Machine Learning / Reinforcement Learning Infrastructure Engineer

Posted Yesterday
Be an Early Applicant
Boston, MA, USA
In-Office
Mid level
Artificial Intelligence • Computer Vision • Hardware • Logistics • Machine Learning • Robotics • Automation
The Era of Superhuman Robotics.
The Role
Design, implement, and maintain large-scale ML/RL training infrastructure: job orchestration, scheduling, checkpointing, experiment tracking, developer tooling, distributed training, and resource management for cloud compute.
Summary Generated by Built In

Eka Robotics

Eka Robotics is on a mission to build intelligence for the physical world - robots that are fast, general, and reliable. Our approach, grounded in physics, unlocks superhuman capabilities. We are defining the frontier of robotics research and deployment.

Our team consists of pioneers in robotics and machine learning. We are now hiring to scale our R&D effort. We are looking for hands-on individuals who are excited to help shape the future of robotics.

The Role

We are looking for a Reinforcement/Machine Learning Infrastructure Engineer to shape our training infrastructure. In this role, you will be responsible for designing, implementing, and maintaining the large-scale model training systems that power our next generation of robot learning.

We believe that world-class infrastructure is the foundation for moving research into production.
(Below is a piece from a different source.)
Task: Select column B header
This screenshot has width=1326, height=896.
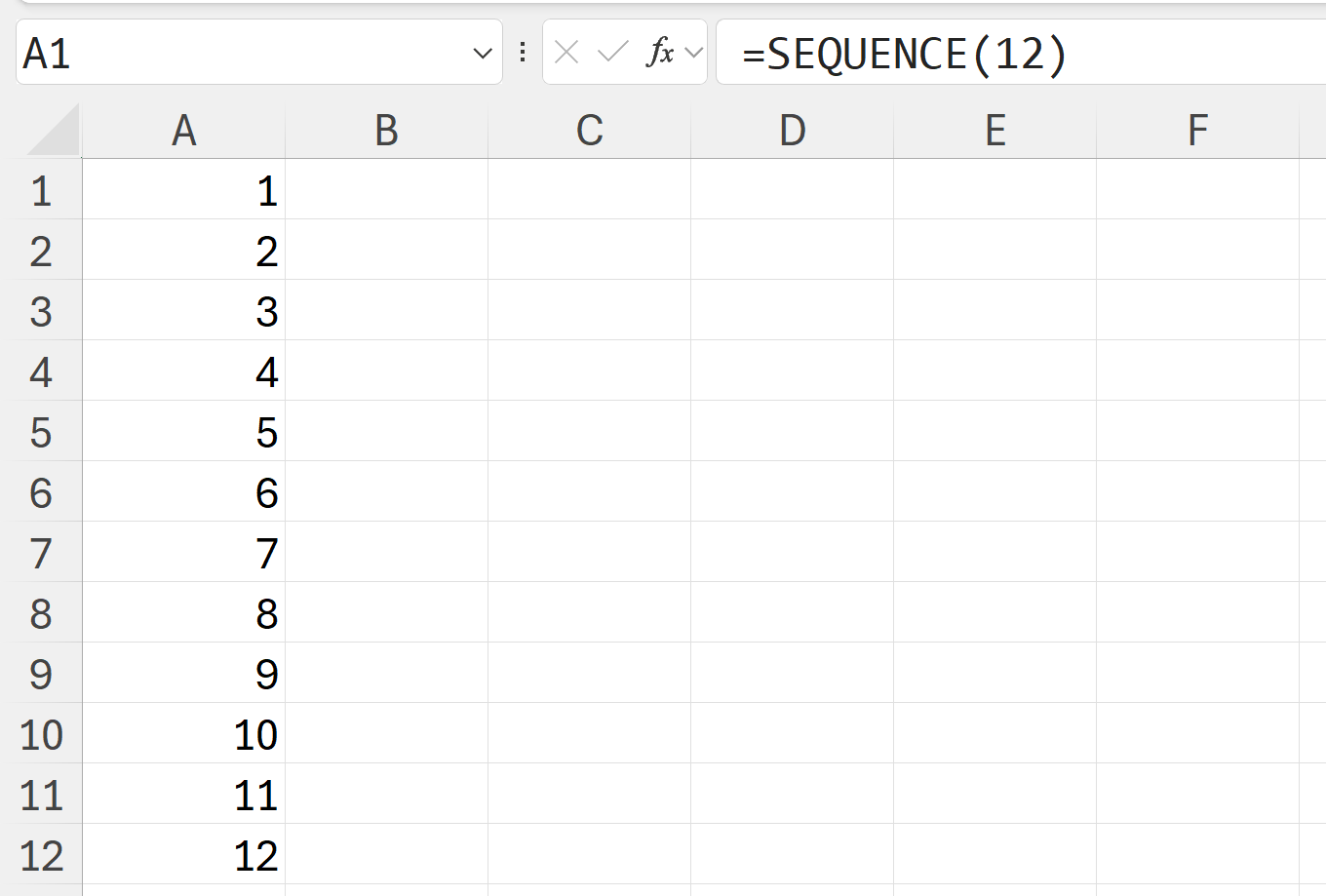Action: click(x=387, y=131)

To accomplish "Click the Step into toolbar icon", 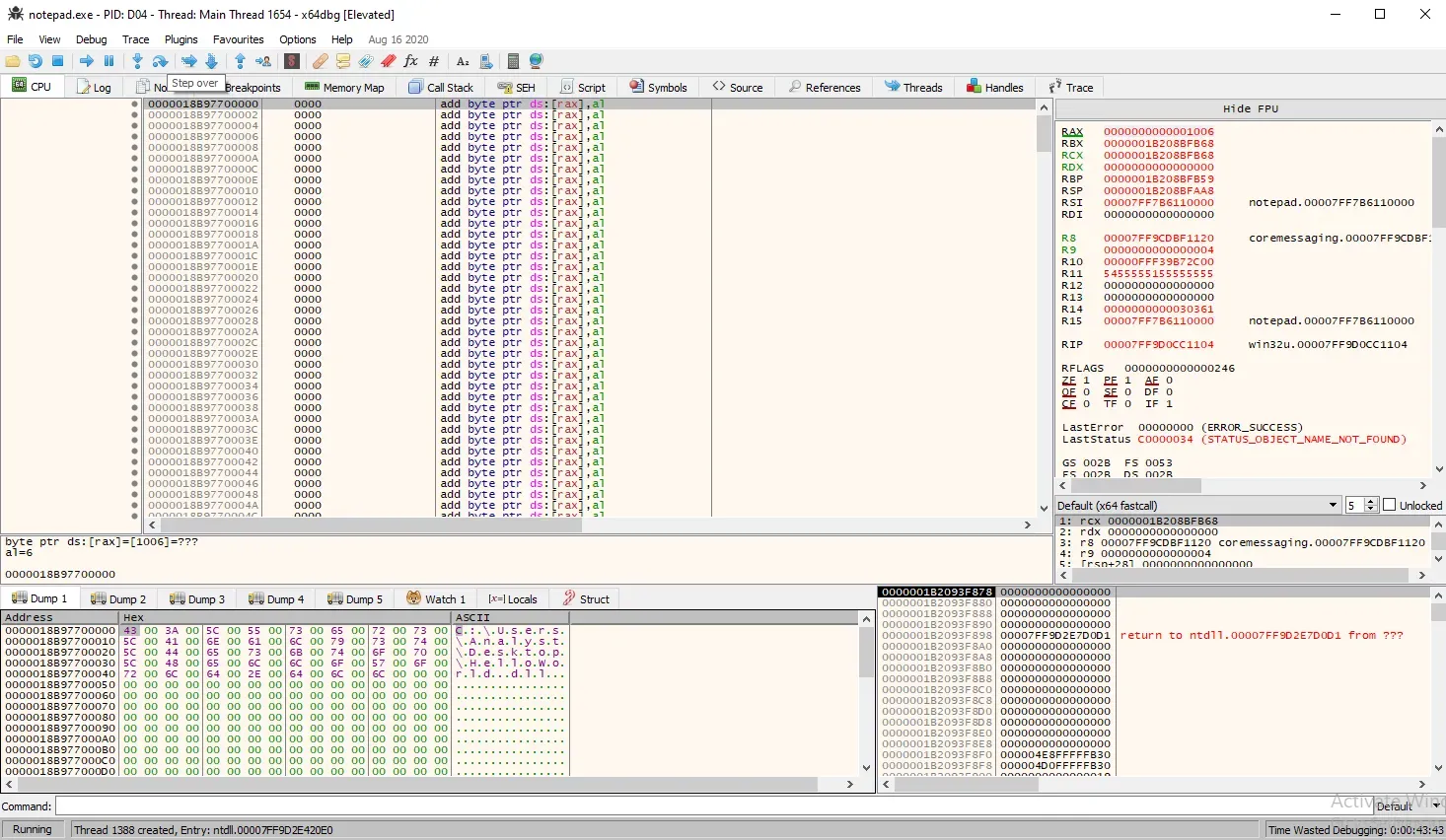I will tap(137, 61).
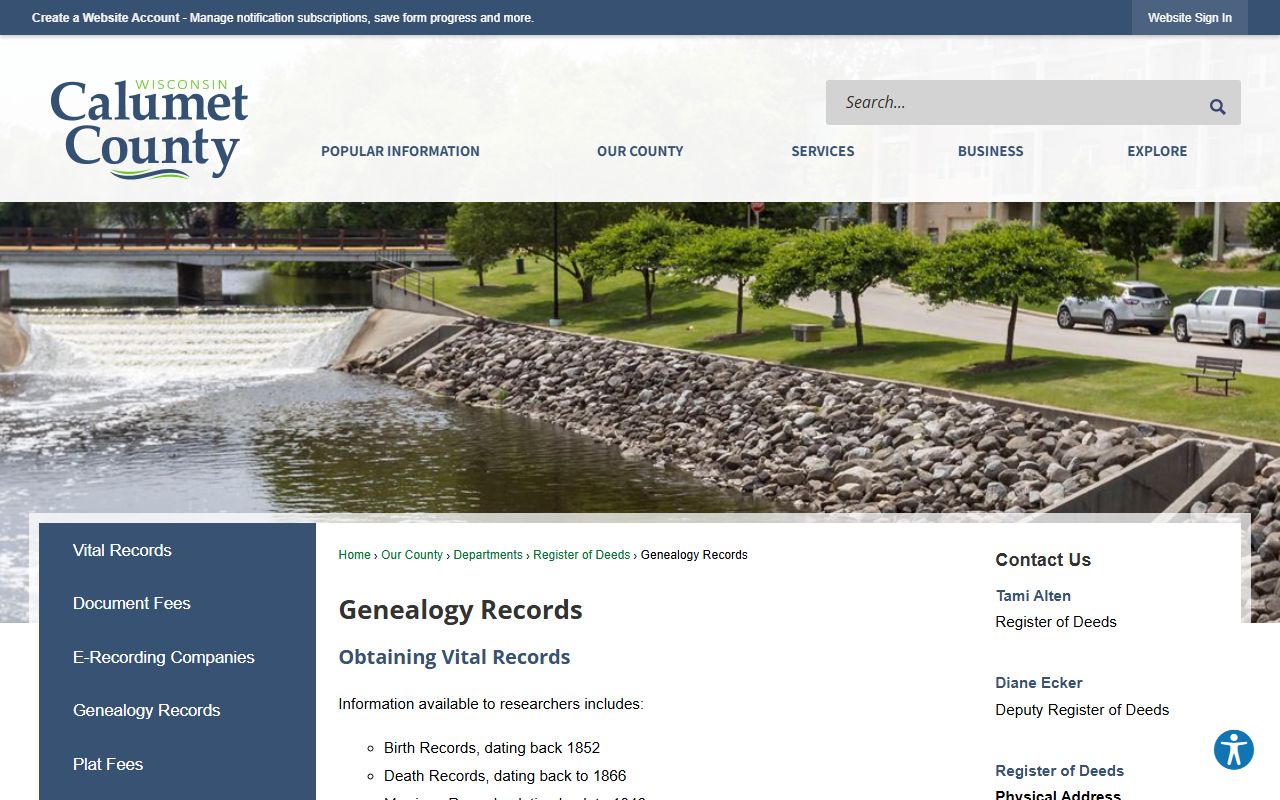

You will focus on building an exceptional developer experience, creating intuitive and efficient tooling that our engineers and scientists love to use. Your work will directly accelerate our research cycles, making it effortless to test new ideas and scale successful experiments into production training runs. You will work closely with researchers to ensure our infrastructure scales seamlessly from prototyping to large-scale distributed training.

This is a hands-on, high-impact role at the intersection of machine learning, software engineering, and scalable infrastructure.

Responsibilities

  • Own Training Infrastructure: Design, implement, and maintain robust systems for large-scale model training, including job orchestration, scheduling, checkpointing, and experiment tracking.

  • Developer Experience & Tooling: Build streamlined, intuitive abstractions for launching, monitoring, debugging, and reproducing experiments, minimizing friction and maximizing productivity for our research teams.

  • Scale Distributed Training: Work closely with researchers to reliably scale reinforcement learning and machine learning pipelines across compute clusters.

  • Resource Management: Ensure efficient allocation and utilization of cloud-based compute resources while building the foundational systems needed for future scaling.

  • Collaborate with Researchers: Partner with the research team to understand their needs, build infrastructure that supports cutting-edge methods, guide best practices for training at scale, and contribute to core JAX model and training code.

Minimum Qualifications

  • Education: BS, MS or higher in Computer Science, Computer Engineering, Machine Learning or a related technical field.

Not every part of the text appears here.